On an alternative explanation of anomalous scaling and how well-defined is the concept of inertial range
M. Kholmyansky, A. Tsinober

TL;DR
This paper challenges the traditional view of the inertial range in turbulence, showing that strong outlier events with significant dissipation influence anomalous scaling, thus questioning the well-defined nature of the inertial range.
Contribution
It introduces an alternative explanation for anomalous scaling by highlighting the role of outlier events where viscosity is crucial, challenging the conventional inertial range concept.
Findings
Strong outlier events significantly affect higher-order structure functions.
Anomalous scaling is influenced by dissipation in events outside the inertial range.
The inertial range is not as well-defined as traditionally assumed.
Abstract
The main point of this communication is that there is a small non-negligible amount of eddies-outliers/very strong events (comprising a significant subset of the tails of the PDF of velocity increments in the nominally-defined inertial range) for which viscosity/dissipation is of utmost importance at whatever high Reynolds number.

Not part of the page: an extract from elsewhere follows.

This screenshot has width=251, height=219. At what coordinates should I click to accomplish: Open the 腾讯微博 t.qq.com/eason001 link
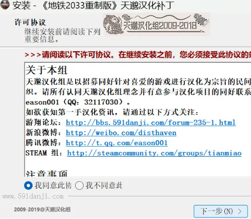[x=117, y=143]
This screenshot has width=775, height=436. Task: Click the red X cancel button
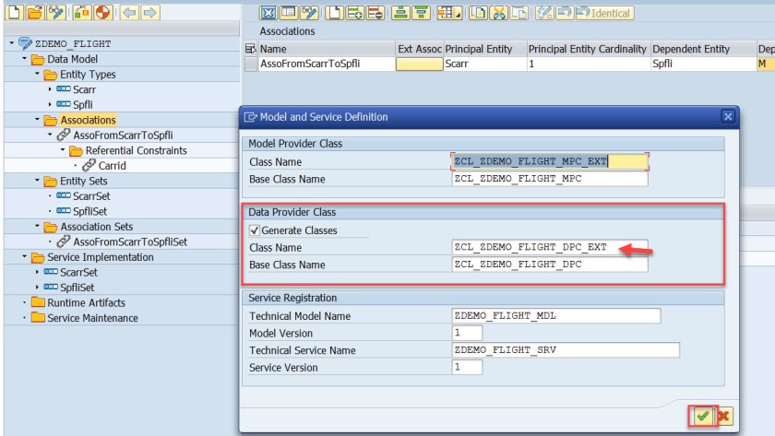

These events contribute significantly to the values of higher-order structure functions and their anomalous scaling. Thus the anomalous scaling is not an attribute of the conventionally-defined inertial range, and the latter is not a well-defined concept. The claim above is supported by an analysis of high-Reynolds-number flows in which among other things it was possible to evaluate the instantaneous rate of energy dissipation.